What does one really gain through this spiritual science as I now sketched in broad outline? Above all one gains true knowledge of the human being. Without the ability to perceive super sensibly, it is not possible to have genuine insight into the being of man. [….] And a true pedagogical art, a true art of education can only be born out of true human knowledge.

Source (German): Rudolf Steiner – GA 297a – Erziehung zum Leben – Amsterdam, 28 February 1921 (p. 49-50)

Translated by Nesta Carsten-Krüger

Previously posted on October 5, 2016

Catastrophic times

I pointed out (in the lecture of 19 February in Amsterdam) that these supersensible abilities are acquired only when the human being develops certain potential powers in his soul. In the wider civilised society of today, people do not want to know about these abilities. Nonetheless, we owe the catastrophic circumstances of our times exactly to this refusal to want to recognize anything about these skills.

Source (German): Rudolf Steiner – GA 297a – Erziehung zum Leben – Amsterdam,  28th February 1921 (p. 45)

Translated by Nesta Carsten-Krüger

Previously posted on October 4, 2016

The pupil can sometimes be more brilliant than the teacher

As a teacher, one has a variety of individualities before one, and one should not stand in front of the class with the feeling: The way I am, is the way these pupils should all become through my teaching and education. This is how one should absolutely not feel. Why not? Now there could be, if we are lucky, among the students that we have in our class, apart from those who are not very clever, two or three who may be exceptionally talented. And you will have to admit that it is not possible to have only geniuses for teachers and that in fact it will not infrequently occur that the teacher does not have the capacities that those they are teaching and educating will perhaps develop in the future. But the teacher does not only need to teach those who have the same capacities as he has himself, he must also educate and teach those who are far more talented and would surpass him in time. However, he will only be able to do this if he does not try to educate the pupils as if they should become similar to what he is himself.

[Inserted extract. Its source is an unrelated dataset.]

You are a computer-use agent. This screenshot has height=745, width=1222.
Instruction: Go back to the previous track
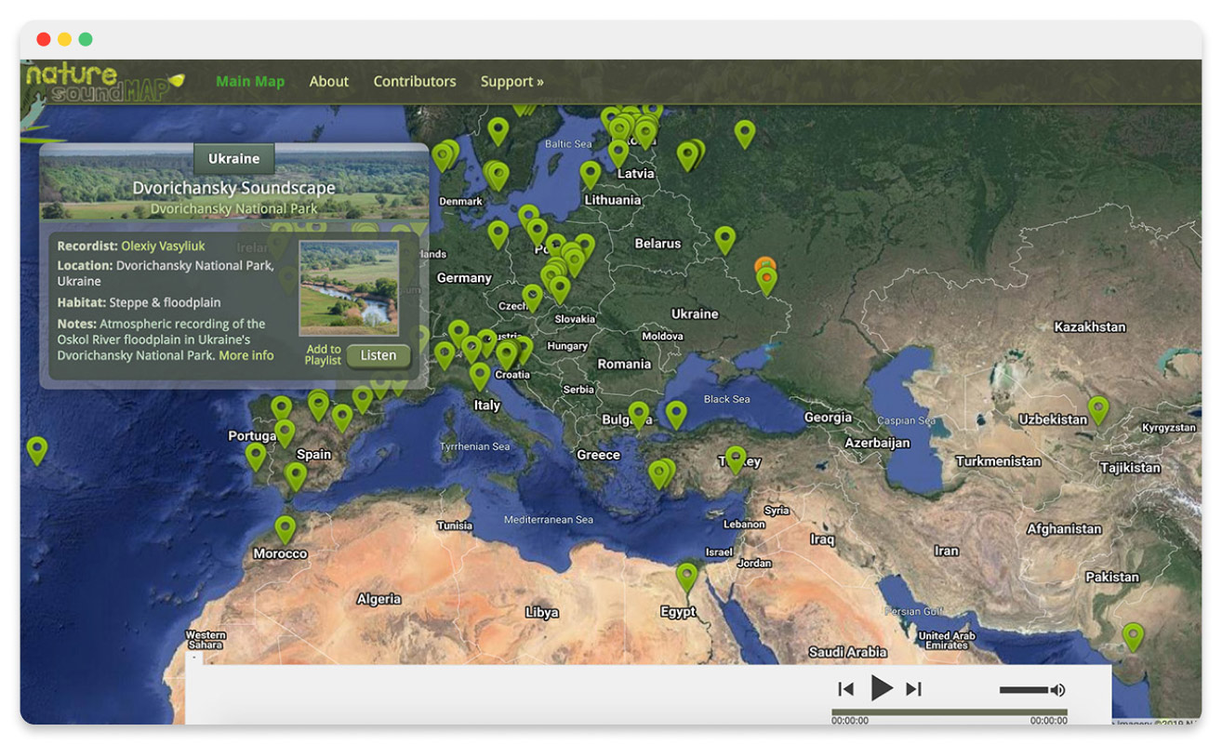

Source (German): Rudolf Steiner – GA 306 – Pädagogische Praxis – Dornach, April 20, 1923 (p. 130-131)

Translated by Nesta Carsten-Krüger

Previously posted on October 3, 2016

Example and imitation

In the first period of life, from the first to the seventh year the child is mainly an imitating being. But we have to understand this in the broadest sense of the word. […] In relation to these things people sometimes ask for advice at one or the other event.

So, for example, a father once complained to me about his five-year-old child. ‘What did this five-year-old child do? ‘ I asked. ‘It stole ‘, said the father unhappily. I told him: ‘Then one must first consider how the theft actually took place.’  Then he told me, that the child had not actually stolen out of wickedness. He had taken money from the drawer of his mother and purchased sweets. Afterwards he divided the sweets among the children in the street. So it was not bare selfishness.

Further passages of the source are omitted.